Wir finden etwas Ähnliches in der Legende der Salome. Die ersten Quellen stammen aus der Bibel, wenn auch auf indirekte Weise. Hier wird geschrieben, dass Herodes Antipas, Tetrarch von Galiläa und Verbündeter des römischen Reiches, seinen Bruder umgebracht und seine Frau Herodias geheiratet habe. Diese Ehe sei von vielen seiner Untertanen als unmoralisch und inzestuös gesehen worden, vor allem von Johannes dem Täufer, der Herodes und seiner Frau den Ehebruch und Mord öffentlich vorgehalten habe, worauf er verhaftet, ins Gefängnis gebracht und später auf Veranlassung der Herodias hingerichtet worden sei. Herodias soll ursprünglich ihren Mann gebeten haben, den Propheten zu töten. Der habe sich geweigert, aus Angst, eine Rebellion zu provozieren. Herodias habe dann ihre Tochter aus erster Ehe überredet, für den Tetrarch zu tanzen und ihn schwören zu lassen, dass er ihr dafür alles geben würde, was sie von ihm verlangte. Die Tochter habe gehorcht und für ihren Onkel und Stiefvater getanzt. Am Ende habe er sie gefragt, und sie ebenfalls ihre Mutter, was die Belohnung dafür sei. Die Antwort der Herodias: der Kopf des Johannes. In dieser biblischen Geschichte wird der Name von Herodias Tochter nicht genannt. Diesen finden wir zum ersten Mal in den Apokryphen und in den Schriften des hebräischen Historikers Flavius Josephus, in denen geschrieben wird, dass Salome, Tochter der Herodias, später heiratete und ein langes Leben mit vielen Kindern führte. Die Hauptrollen dieser Legende in der Bibel sind also deutlich Herodes un Herodias.

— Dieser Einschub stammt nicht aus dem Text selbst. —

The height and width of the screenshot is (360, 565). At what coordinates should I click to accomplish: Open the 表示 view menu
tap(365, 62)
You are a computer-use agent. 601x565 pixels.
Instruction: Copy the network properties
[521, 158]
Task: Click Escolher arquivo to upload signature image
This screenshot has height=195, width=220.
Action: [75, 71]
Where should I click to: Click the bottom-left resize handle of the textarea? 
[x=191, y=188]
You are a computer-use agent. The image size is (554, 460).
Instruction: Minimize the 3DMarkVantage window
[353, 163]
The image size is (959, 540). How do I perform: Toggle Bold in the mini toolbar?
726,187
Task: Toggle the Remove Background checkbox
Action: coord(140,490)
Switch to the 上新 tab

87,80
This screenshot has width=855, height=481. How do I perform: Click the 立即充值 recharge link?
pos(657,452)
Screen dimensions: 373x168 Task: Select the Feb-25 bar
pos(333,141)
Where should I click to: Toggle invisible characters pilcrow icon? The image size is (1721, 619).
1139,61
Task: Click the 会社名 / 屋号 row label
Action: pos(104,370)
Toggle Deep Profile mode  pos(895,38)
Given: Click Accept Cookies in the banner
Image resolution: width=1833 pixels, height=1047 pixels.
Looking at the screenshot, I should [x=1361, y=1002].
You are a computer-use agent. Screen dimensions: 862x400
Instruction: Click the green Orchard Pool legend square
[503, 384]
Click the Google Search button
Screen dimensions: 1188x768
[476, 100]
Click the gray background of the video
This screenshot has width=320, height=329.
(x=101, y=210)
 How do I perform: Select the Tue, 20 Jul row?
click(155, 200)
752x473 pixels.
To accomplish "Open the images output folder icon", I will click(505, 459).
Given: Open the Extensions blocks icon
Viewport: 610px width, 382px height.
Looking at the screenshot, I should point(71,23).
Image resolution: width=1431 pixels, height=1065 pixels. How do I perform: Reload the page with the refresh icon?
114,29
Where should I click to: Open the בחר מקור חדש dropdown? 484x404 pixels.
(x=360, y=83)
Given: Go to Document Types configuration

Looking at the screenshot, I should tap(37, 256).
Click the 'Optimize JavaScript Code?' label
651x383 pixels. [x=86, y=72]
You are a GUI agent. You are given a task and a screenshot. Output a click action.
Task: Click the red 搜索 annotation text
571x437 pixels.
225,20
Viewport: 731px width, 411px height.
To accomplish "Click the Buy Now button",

    Erst im 19. Jhd. kommt Salome als Hauptfigur vor. Heinrich Heine und Gustave Flaubert entdeckten diese biblische Geschichte wieder und beschrieben Herodias als eine nachtragende, rachsüchtige und grausame Frau, dabei erschien Salome immer noch als Nebenfigur und etwas naiv. Der Maler Gustave Moreau war der Erste, der diese Interpretation änderte, in dem er in einem berühmten Gemälde Salome als eine vor dem Herodes tanzende femme fatale darstellte. In diesem Gemälde hat Salome eine Lotosblume in der Hand, die als Symbol für Reinheit und Keuschheit steht, aber auch für Ägypten, Indien, und für den Orient vor der westlichen Kolonialherrschaft. Es scheint, als würde der Osten auf einem silbernen Tablett serviert, zum Vergnügung des Westens, der ihn begehrt, ohne ihn jemals zu verstehen - wie wir jeden Tag bestätigt sehen können, in dem wir die Nachrichten lesen oder die Tagesschau sehen. Diese neue Salome war sehr populär und beliebt, und hat neue Möglichkeiten der Interpretation geöffnet. In seinem Roman À Rebours beschrieb Joris-Karl Huysmans Moreaus Gemälde bis ins Detail. Dieser Roman, sehr berühmt wegen der Ersetzung der Handlung durch die detaillierte Beschreibung der damaligen Gesellschaft, wie es Marcel Proust einige Jahre später in seinem À la recherche du temps perdu machen würde, war einer der größten Bestseller gegen Ende des 19. Jahrhunderts. Einer seiner aufmerksamsten Leser war Oscar Wilde, der ihn sogar in seinem Buch "Das Bildnis des Dorian Gray" indirekt erwähnte.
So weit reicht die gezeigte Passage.